Unfortunately, the PoCT Trial was not able to recruit sufficient patients in two of the three conditions to obtain desired power. The Trial Design required the recruitment of practices in three geographic locations – urban, rural and remote. However, the original Trial Design did not consider the possibility that practices in rural or remote locations would not have sufficient patient population to meet the required sample size and hence the adapted Trial Design allowed practices to be recruited knowing that they could not meet the minimum requirement of patients.

With any trial, ensuring adherence to the evaluation and treatment protocol by participants is difficult, although this is of less importance in a pragmatic RCT [49]. This difficulty was amplified for the PoCT Trial because of the large number of participants and their geographic spread. One of the aims of establishing NSOs in each region was to provide a local link for practices and for the NSO to monitor adherence to the protocol, which worked to some extent. However, it was reliant on the relationship between the NSO and the practices and the geographic spread of practices meant that it was not possible for the NSO to visit practices on a regular basis.
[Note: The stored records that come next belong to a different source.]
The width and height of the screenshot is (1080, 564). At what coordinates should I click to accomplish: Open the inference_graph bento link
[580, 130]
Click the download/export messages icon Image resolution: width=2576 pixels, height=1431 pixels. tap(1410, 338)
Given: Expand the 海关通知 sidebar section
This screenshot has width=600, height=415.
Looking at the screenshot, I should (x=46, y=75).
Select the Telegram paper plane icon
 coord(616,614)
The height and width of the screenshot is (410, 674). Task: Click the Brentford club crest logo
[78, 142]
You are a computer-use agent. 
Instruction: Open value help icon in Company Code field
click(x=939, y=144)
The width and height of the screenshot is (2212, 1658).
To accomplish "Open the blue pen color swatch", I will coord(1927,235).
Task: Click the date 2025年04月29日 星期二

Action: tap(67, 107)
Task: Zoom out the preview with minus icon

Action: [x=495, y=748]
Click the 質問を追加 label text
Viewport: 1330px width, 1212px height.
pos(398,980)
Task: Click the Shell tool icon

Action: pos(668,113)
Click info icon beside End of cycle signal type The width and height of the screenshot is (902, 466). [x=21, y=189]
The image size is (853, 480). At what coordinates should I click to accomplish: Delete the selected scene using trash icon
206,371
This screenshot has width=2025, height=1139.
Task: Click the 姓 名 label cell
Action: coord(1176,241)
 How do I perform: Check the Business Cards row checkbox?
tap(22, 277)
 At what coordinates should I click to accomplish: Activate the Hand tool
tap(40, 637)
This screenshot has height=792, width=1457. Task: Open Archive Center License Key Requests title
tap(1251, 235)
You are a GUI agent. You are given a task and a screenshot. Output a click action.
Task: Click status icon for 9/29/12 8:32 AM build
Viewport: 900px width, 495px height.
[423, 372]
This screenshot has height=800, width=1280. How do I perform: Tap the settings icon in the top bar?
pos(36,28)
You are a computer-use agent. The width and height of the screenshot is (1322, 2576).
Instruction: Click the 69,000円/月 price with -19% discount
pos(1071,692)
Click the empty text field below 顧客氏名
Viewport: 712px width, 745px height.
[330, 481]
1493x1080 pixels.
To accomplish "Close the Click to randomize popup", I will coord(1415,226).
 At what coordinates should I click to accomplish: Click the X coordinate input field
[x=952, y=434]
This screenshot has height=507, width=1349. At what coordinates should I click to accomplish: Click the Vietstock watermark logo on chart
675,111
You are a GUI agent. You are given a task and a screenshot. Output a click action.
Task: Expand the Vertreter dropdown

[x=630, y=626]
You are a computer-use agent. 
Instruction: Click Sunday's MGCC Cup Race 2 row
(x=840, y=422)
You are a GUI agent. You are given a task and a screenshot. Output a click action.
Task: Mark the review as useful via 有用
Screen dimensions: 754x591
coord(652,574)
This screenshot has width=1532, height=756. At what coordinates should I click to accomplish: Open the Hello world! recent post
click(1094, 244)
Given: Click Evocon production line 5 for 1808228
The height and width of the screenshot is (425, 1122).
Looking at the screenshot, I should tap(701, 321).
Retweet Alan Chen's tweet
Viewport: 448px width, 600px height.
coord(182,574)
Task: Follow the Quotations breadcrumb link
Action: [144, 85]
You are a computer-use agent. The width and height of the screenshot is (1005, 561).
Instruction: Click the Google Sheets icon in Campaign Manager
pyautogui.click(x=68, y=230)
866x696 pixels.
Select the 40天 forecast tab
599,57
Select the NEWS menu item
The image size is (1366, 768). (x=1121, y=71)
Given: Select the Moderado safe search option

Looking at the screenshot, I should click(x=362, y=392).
To maximise time the CNA of patient records was undertaken for only a sample of patients. The descriptive analysis suggests that the sample of patients was representative of the entire patient population of the PoCT Trial in terms of baseline characteristics and hence, results based on analysis of CNA data are applicable to all Trial patients.


The PoCT Trial is one of the largest and most comprehensive RCTs to evaluate the impact of PoCT in a GP setting. There are few RCTs in this area and none have investigated all the areas covered in this Trial or at the scale of this Trial either in terms of the number of practices, the number of patients or the number of pathology tests included [8, 18, 27, 28, 5153]. No previous trials and very few observational studies [16, 17] have investigated the influence of geographic location on PoCT. The results of the PoCT Trial should provide a sound evidence base as to whether PoCT (for the three conditions) should be implemented by the government in Australian general practice.